::: PROVIDED ENTRIES

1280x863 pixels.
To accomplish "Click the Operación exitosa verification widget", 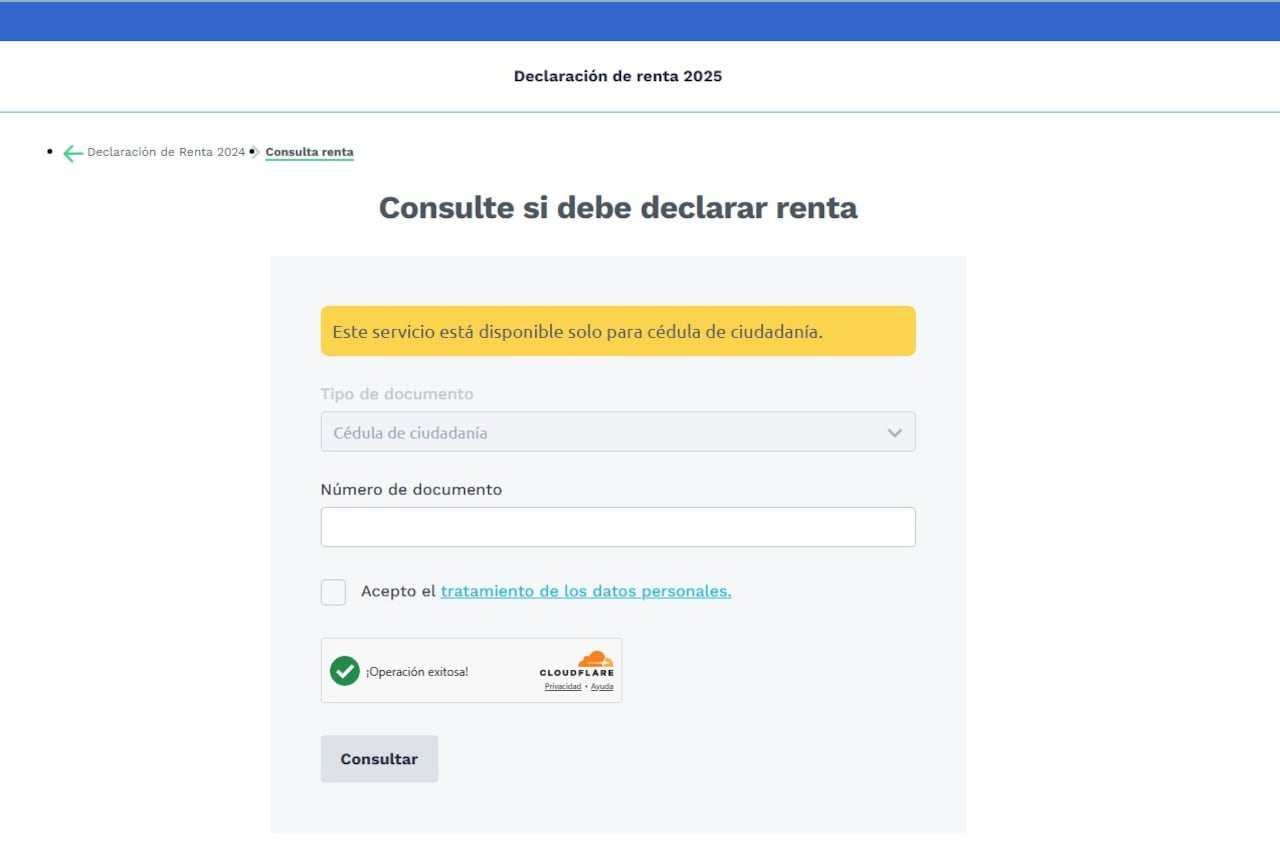I will point(471,670).
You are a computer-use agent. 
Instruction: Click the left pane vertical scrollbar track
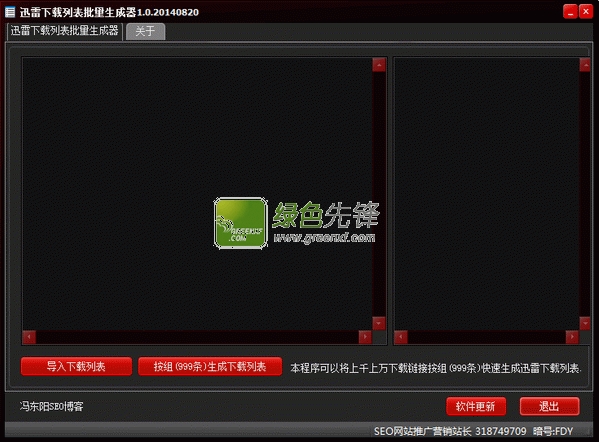[x=379, y=194]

::::::

YOUR GOAL =>
Only the lines from the one containing "You are a computer-use agent." through the last line of the records above should be repeated, exactly and without pictures.

RESULT =>
You are a computer-use agent. 
Instruction: Click the left pane vertical scrollbar track
[x=379, y=194]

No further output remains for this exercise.